Drinking a fresh beer in rustic inns
It is no coincidence that the Tattenbach inn is a listed landmark building: frescoes and paintings on the walls, lederhosen on the ceiling, rustic wooden furnishings - here you will find everything a genuine Bavarian inn and traditional restaurant needs. And what's more, it's in a prime location right next to Thierschplatz. Because the Lehel is so beautifully small, the next rustic tavern is just a few metres down the road with the Liebighof. Near the St.-Lukas-Kirche there is even a third cosy beer house, the Mariannenhof, where the evenings fly by surprisingly fast.
Constantly falling in love with the English Garden
Did you know? Administratively, the southern part of the English Garden belongs to the Lehel district. And that makes sense - a beautiful quarter deserves a uniquely beautiful park. The Chinesischer Turm (Chinese Tower) with it's world-famous beer garden or the Monopteros temple are listed in every single travel guide about Munich for good reasons. But besides these well-known spots, the English Garden will make you fall in love over in over again at so many other places.
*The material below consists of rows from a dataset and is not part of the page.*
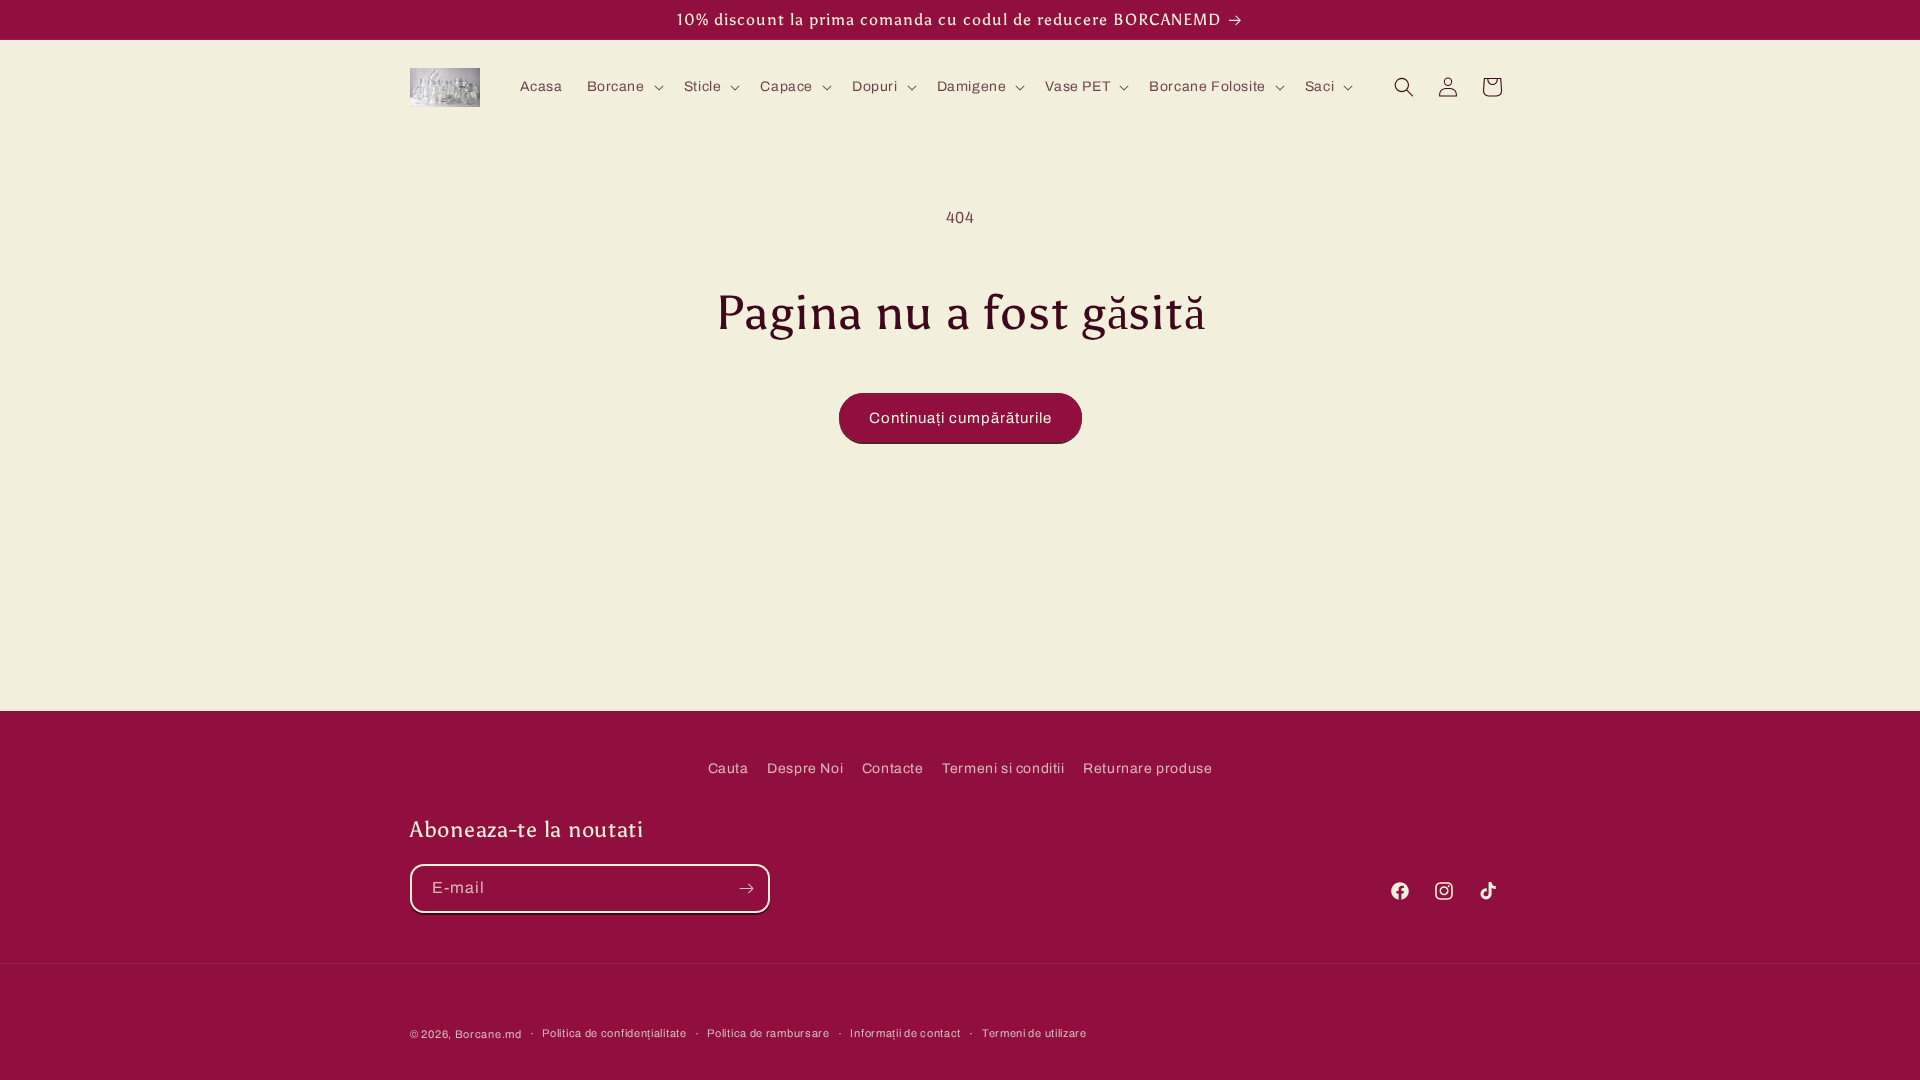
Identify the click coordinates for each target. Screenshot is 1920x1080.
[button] (623, 87)
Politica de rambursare (768, 1033)
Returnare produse (1147, 768)
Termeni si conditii (1003, 768)
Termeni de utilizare (1034, 1033)
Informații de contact (905, 1033)
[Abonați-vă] (746, 888)
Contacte (893, 768)
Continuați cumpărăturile (960, 418)
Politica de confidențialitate (614, 1033)
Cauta (728, 768)
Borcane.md (488, 1034)
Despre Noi (805, 768)
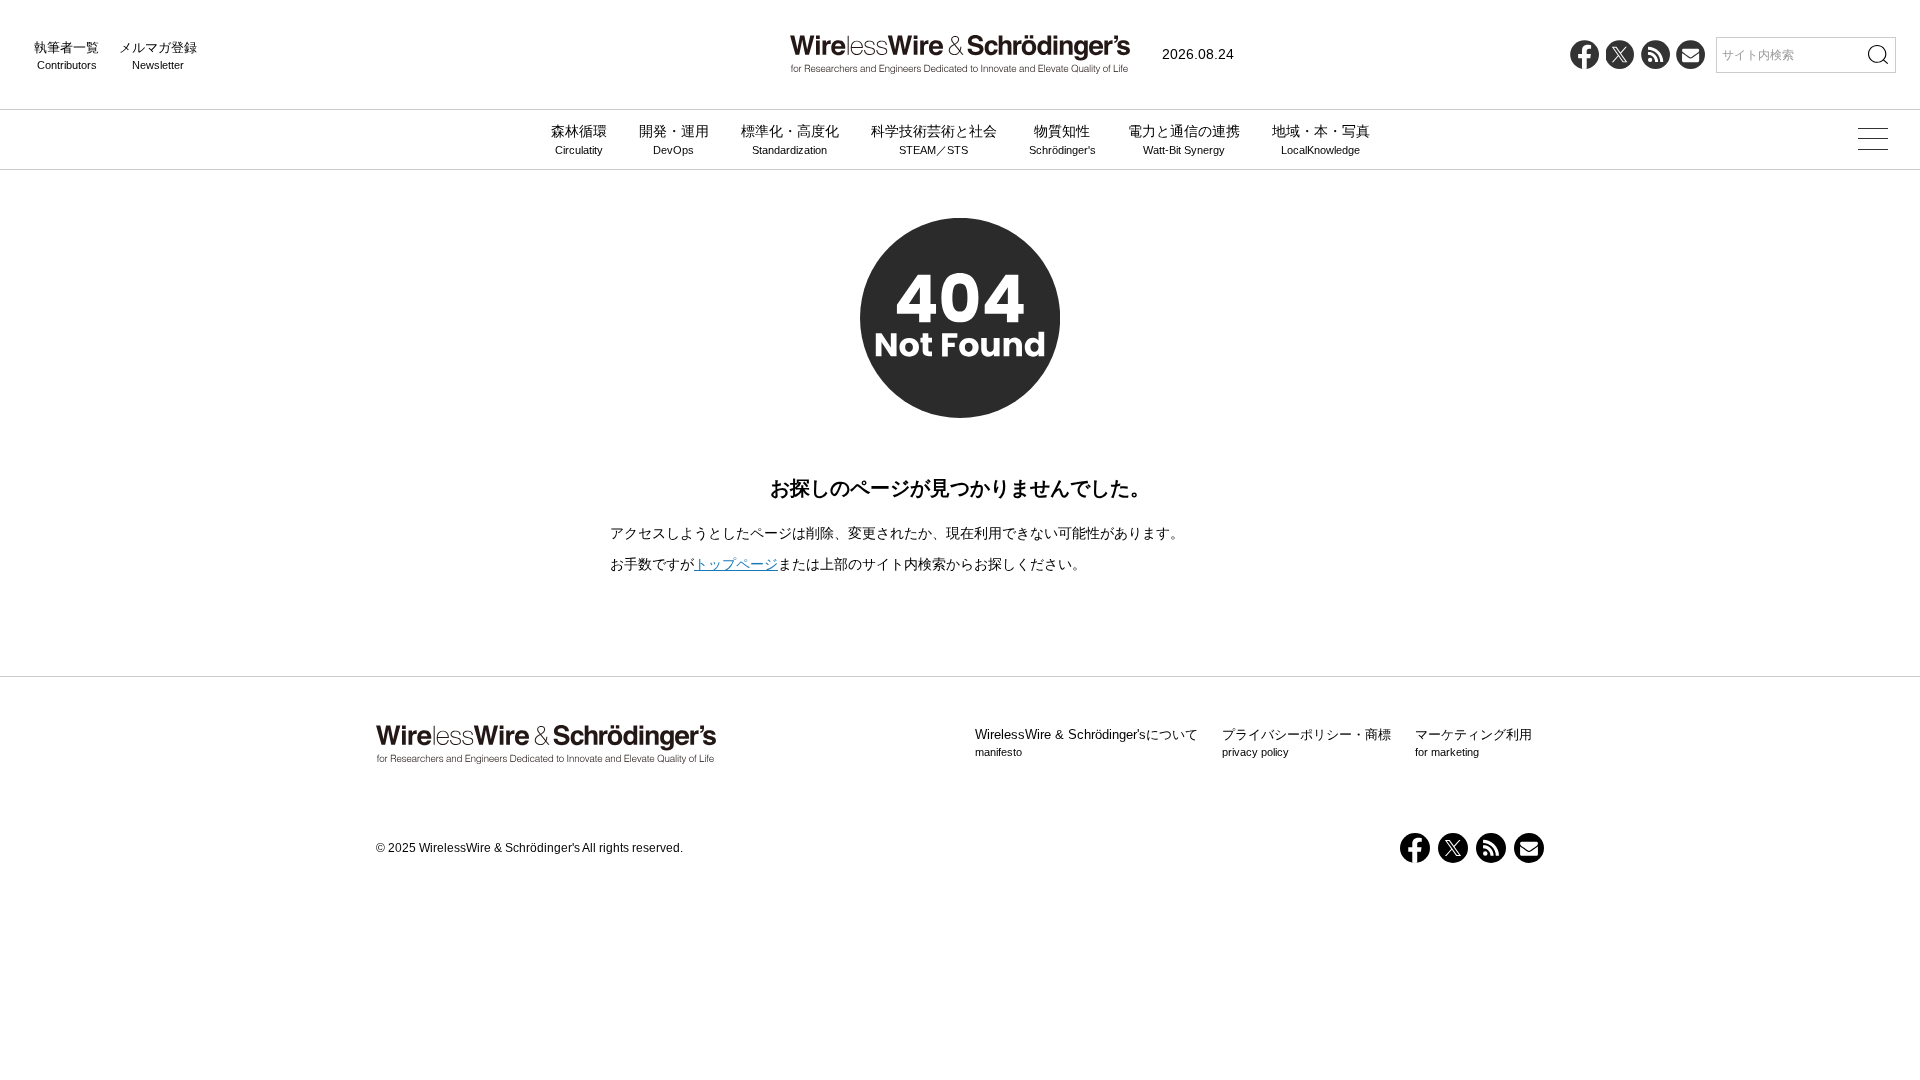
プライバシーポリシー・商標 (1306, 743)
For example, you only have to venture in a few meters from the Eisbach wave with its surfer crowd. At the Kiosk Fräulein Grüneis you can relax with soda or beer, at the Japanese Teahouse you can watch geese, and then there are the mighty rushing waterfalls in the immediate vicinity. Just sit down, close your eyes and let the sound work. Who wouldn't want to live in the Lehel, where this scenery is practically on your doorstep?
Going on a cultural walk
If you leave beside Maxvorstadt with its museum district, no other Munich district can offer such a density of museums as the Lehel does. Here, an impressive list of cultural highlights is packed into a relatively small area. You can easily take a walk from Haus der Kunst to the Bavarian National Museum, on to the Schack Collection and from there - with a stop in the art foyer - to the Museum Fünf Kontinente. Afterwards, you will be glad you made the effort and will feel enriched by invaluable sensory impressions. This is truly unique to the Lehel.